Friday, December 09, 2005


JH: I do the first few lines in my head, with an overall picture of the poem in my head, and the rest comes out in the writing. I do feel indolent when I don't write often - also a bit agitated. To be a poet and not write poems is like I'm already dead, with a body of work behind me and the inside of a coffin lid before me; I feel, for some reason, that my time, not as a poet but as a person, is running out. rtworks are offspring, but to me they're offspring I must feed from in order to create new offspring. Rather than the preceding sentences being an aesthetics, it's more of an example of the work ethic (American, Protestant, Modern, or any such variety), with marked characteristics of the literary. I've been wanting to read that Heidegger book, and your mention has edged me even closer to this goal. Anaphora is the term for the repetition of all, and I can't recall a term that could approximate your method of taking the last noun of a sentence and making it the first noun of the next.

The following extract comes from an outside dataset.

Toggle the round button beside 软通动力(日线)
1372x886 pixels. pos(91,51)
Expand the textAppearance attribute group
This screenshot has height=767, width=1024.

What are your thoughts on non-poets writing about poetry? Do they see more, or miss more? Does it all even out, somewhere in the Human?

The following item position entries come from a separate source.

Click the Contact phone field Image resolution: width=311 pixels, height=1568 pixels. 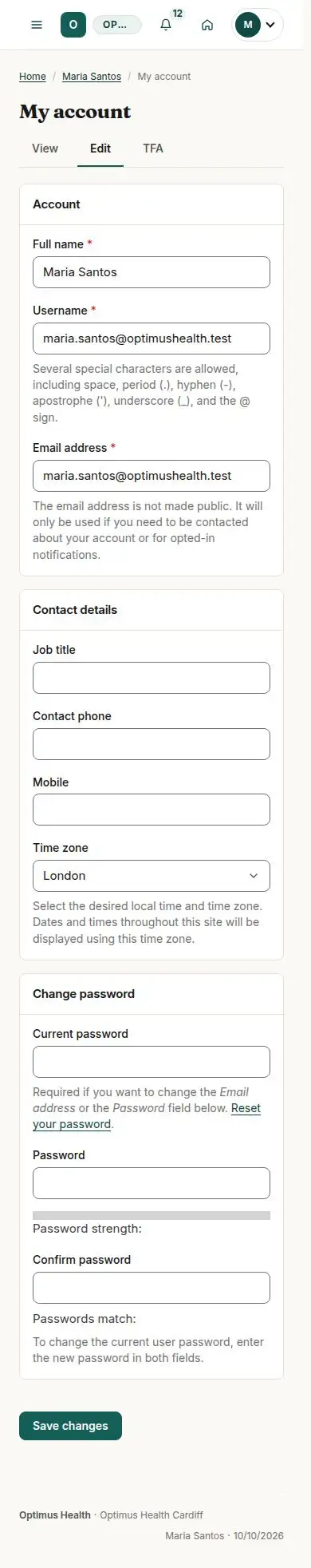pyautogui.click(x=152, y=744)
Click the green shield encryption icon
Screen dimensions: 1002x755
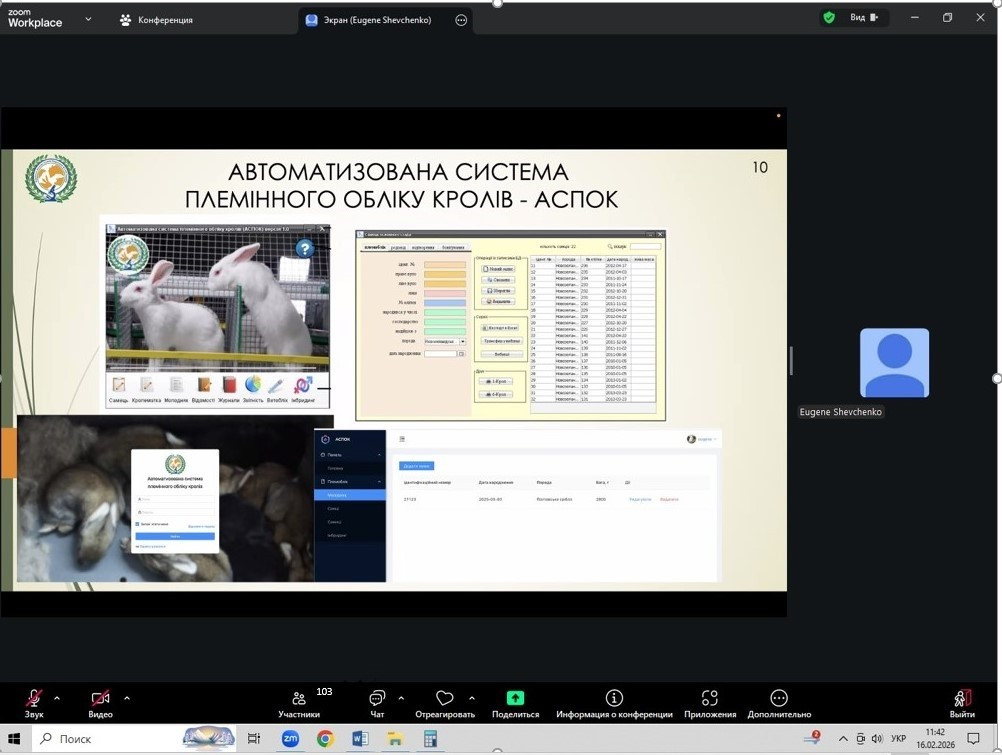coord(829,17)
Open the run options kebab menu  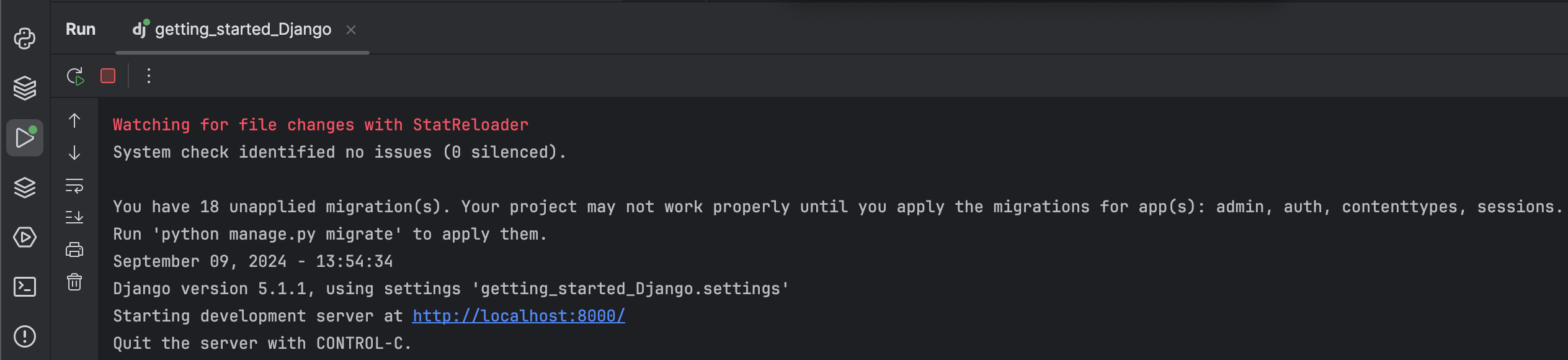[x=148, y=76]
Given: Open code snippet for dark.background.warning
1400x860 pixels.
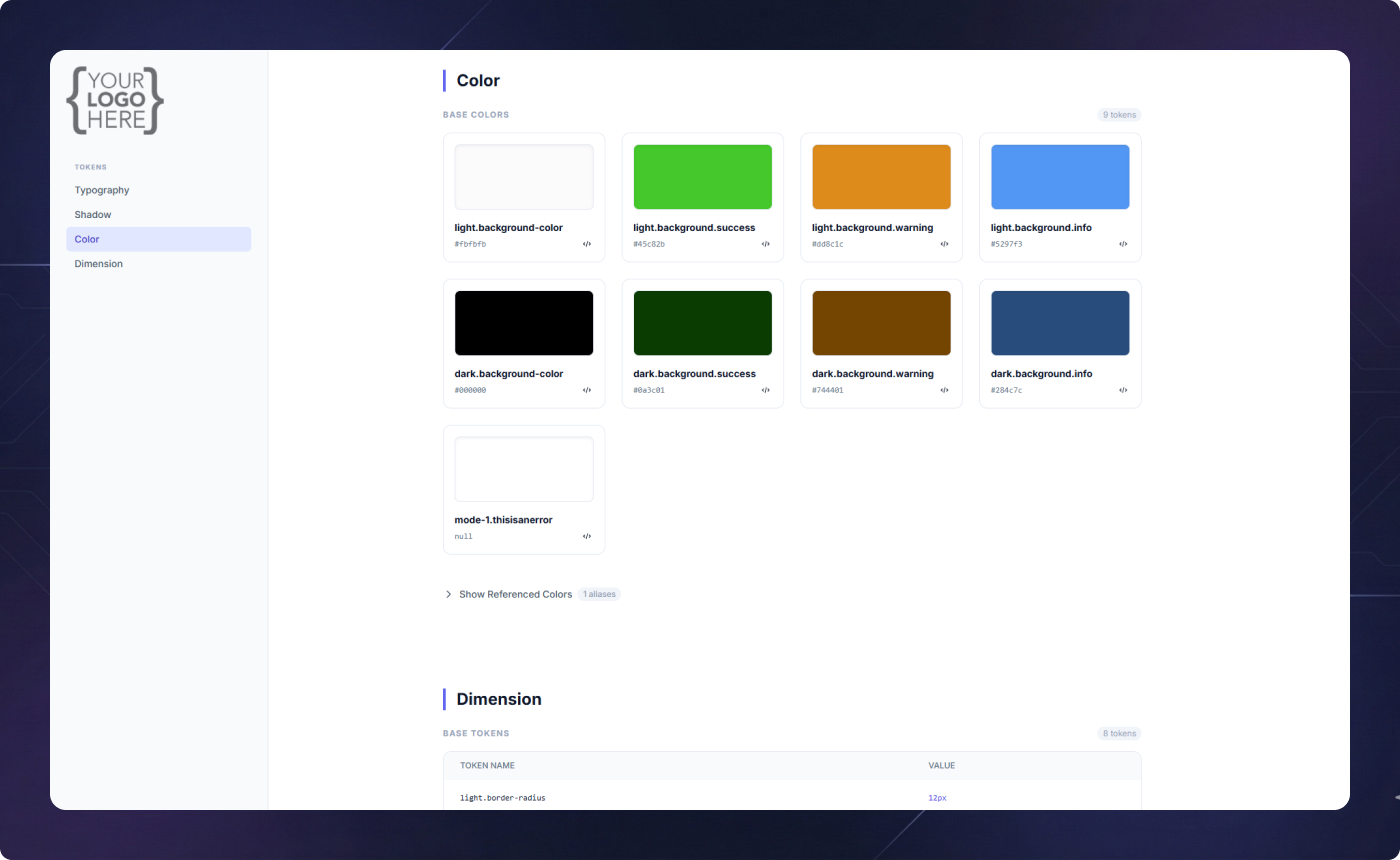Looking at the screenshot, I should pyautogui.click(x=943, y=390).
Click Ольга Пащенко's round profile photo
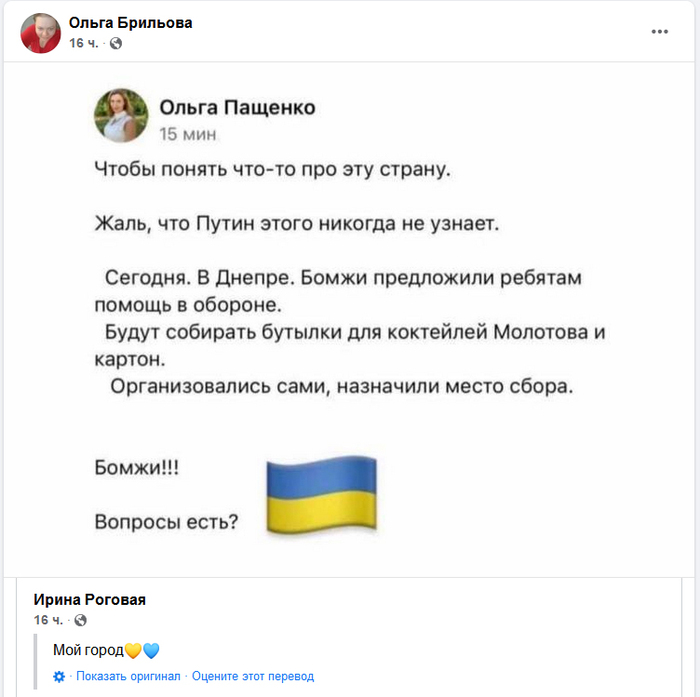Image resolution: width=700 pixels, height=697 pixels. click(121, 116)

AHB: Heidegger's thick but in slashes of whatsis one sees something original and strangely useful. he keeps talking about Rilke's valid poetry, which seems so totally, like random, and yet... note his nouns as verb, his willingness to speak of thingness. anyway... I'm with you on the work ethic, sense of guilt, whatever. that if you're going to say you're a writer, you had ought to be writing fairly regular like. as to your question, there are non-poets and there are non-poets. there's Harold Bloom, whose business is translating poetry into some heavy thing that is implanted in willing petrie dishes for the purpose of... self-replication? teaching the rules of literature. I can't say that he hasn't given me some insights but, aside from him being a crappy writer (good lord, what an oaf with the word! O Yale, ivy-covered dumpster, what's up with shitty academic writing???)), he seems to be creating from his own sputum a farcical dullness that lives on!!!. yoicks! but people read poetry who don't write it, tho not with the fever of Stephen King's membership. and from my own experience, non-poets can be quite sensitive in their reading, when no cowed by their ignorance or assumptions. which is to say, when people read with their attention, even if not 'trained' in poetry, they can give, well now, valid responses. what happens when non-poets confront your work?